TEXT SECTION:
Discuss both views and give your own opinion.


In recent years, it is widely acknowledged that there has been a small number of residents getting high incomes in many parts of the world. While some people believe that this situation has positive effects on the country, others state that salaries should not be higher than a certain level set by local authorities. In my opinion, I support the former due to many reasons which will be outlined below.
On the one hand, it is understandable why some people claim that imposing a limit on income should be done. The primary reason for this statement is the insurance for the equality in society, which leads to reducing stress related to competitively geting higher income opportunities for people in some countries and allow them to have more time for taking part in more activities except for working and studying and having new friends. For example, in Vietnam, there are numerous of teenager usually are under peer pressure and force them just concentrating on working and earn more money, which leads to they cannot concern more about being in relationship and getting married. This problem may have a negative influence on the country because the bird rate can decline, leading to the quantity of labor in the future could also decrease. However, some people who try hard to do their jobs feel dissatisfied because other people who have easier jobs have the same salary as them.

RECORDS SHOWN:
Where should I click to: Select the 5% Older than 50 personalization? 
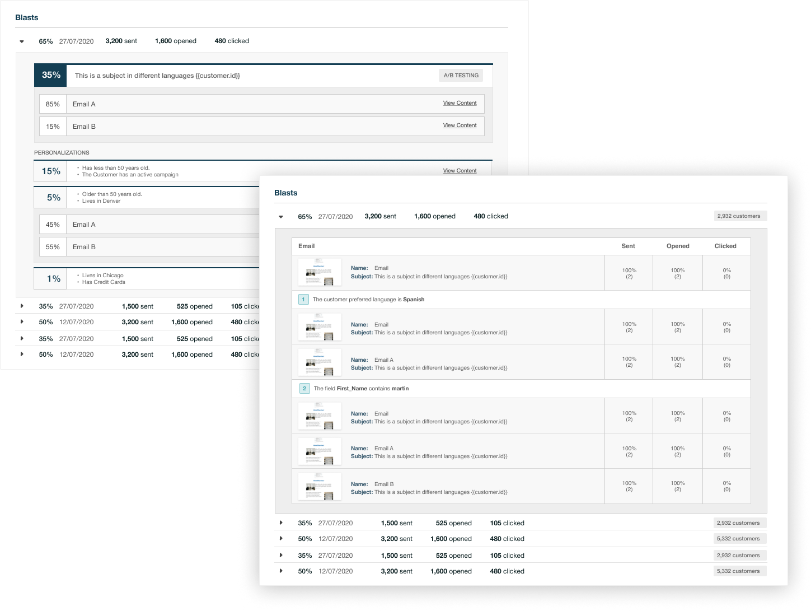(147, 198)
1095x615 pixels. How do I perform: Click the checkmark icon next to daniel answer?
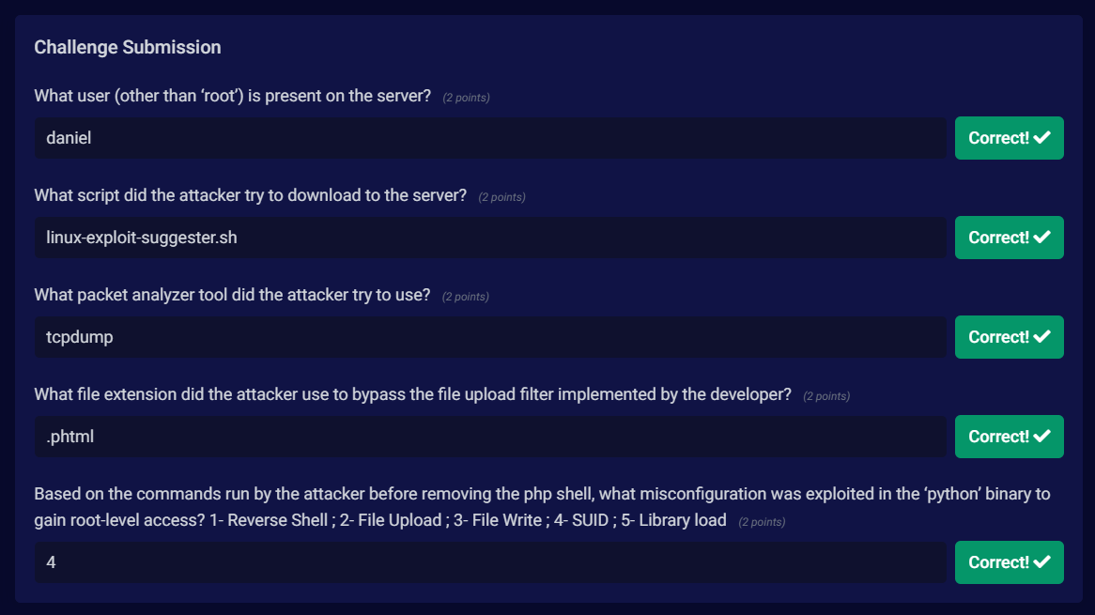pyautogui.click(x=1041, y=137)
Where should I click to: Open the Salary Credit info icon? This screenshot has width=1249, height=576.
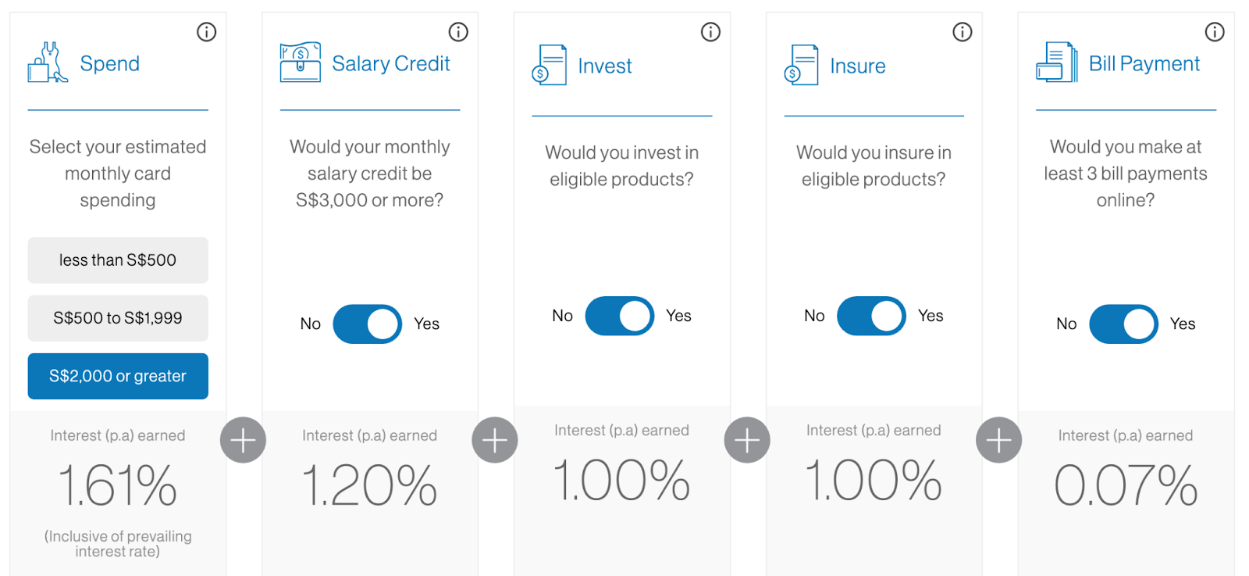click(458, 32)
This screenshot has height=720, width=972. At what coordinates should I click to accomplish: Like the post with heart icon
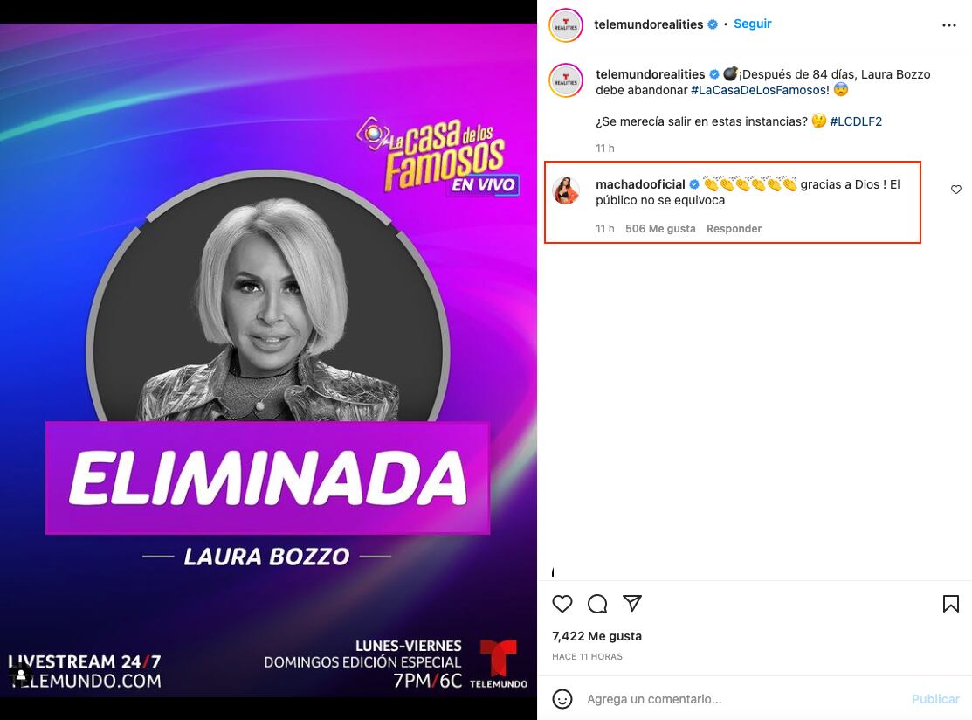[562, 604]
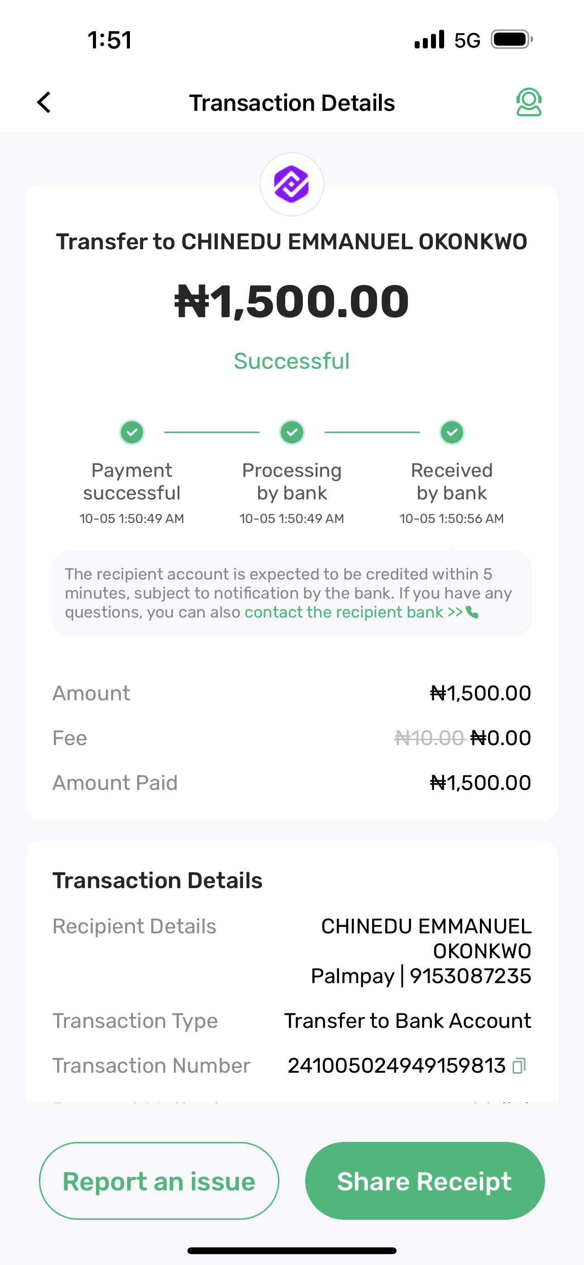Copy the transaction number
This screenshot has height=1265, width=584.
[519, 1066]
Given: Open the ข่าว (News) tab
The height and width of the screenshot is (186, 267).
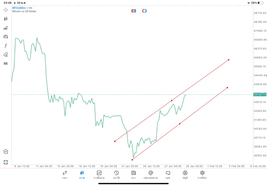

...

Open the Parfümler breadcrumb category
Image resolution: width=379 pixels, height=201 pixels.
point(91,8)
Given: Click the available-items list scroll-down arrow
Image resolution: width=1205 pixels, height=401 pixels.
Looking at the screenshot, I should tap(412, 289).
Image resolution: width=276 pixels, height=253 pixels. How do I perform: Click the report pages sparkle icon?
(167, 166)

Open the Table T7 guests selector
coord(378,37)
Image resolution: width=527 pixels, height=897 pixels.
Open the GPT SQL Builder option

* * *

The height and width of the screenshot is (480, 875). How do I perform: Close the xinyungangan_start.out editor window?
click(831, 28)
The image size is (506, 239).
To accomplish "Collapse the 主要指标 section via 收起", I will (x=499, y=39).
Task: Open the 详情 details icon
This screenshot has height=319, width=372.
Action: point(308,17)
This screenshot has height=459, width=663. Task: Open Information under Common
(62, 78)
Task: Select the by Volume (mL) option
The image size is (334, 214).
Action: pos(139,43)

WHAT YOU SHOULD DO:
Reproduce the essay on limiting high incomes word for word, from start to finish.

RESPONSE FOR THIS EXERCISE:
Discuss both views and give your own opinion.


In recent years, it is widely acknowledged that there has been a small number of residents getting high incomes in many parts of the world. While some people believe that this situation has positive effects on the country, others state that salaries should not be higher than a certain level set by local authorities. In my opinion, I support the former due to many reasons which will be outlined below.
On the one hand, it is understandable why some people claim that imposing a limit on income should be done. The primary reason for this statement is the insurance for the equality in society, which leads to reducing stress related to competitively geting higher income opportunities for people in some countries and allow them to have more time for taking part in more activities except for working and studying and having new friends. For example, in Vietnam, there are numerous of teenager usually are under peer pressure and force them just concentrating on working and earn more money, which leads to they cannot concern more about being in relationship and getting married. This problem may have a negative influence on the country because the bird rate can decline, leading to the quantity of labor in the future could also decrease. However, some people who try hard to do their jobs feel dissatisfied because other people who have easier jobs have the same salary as them.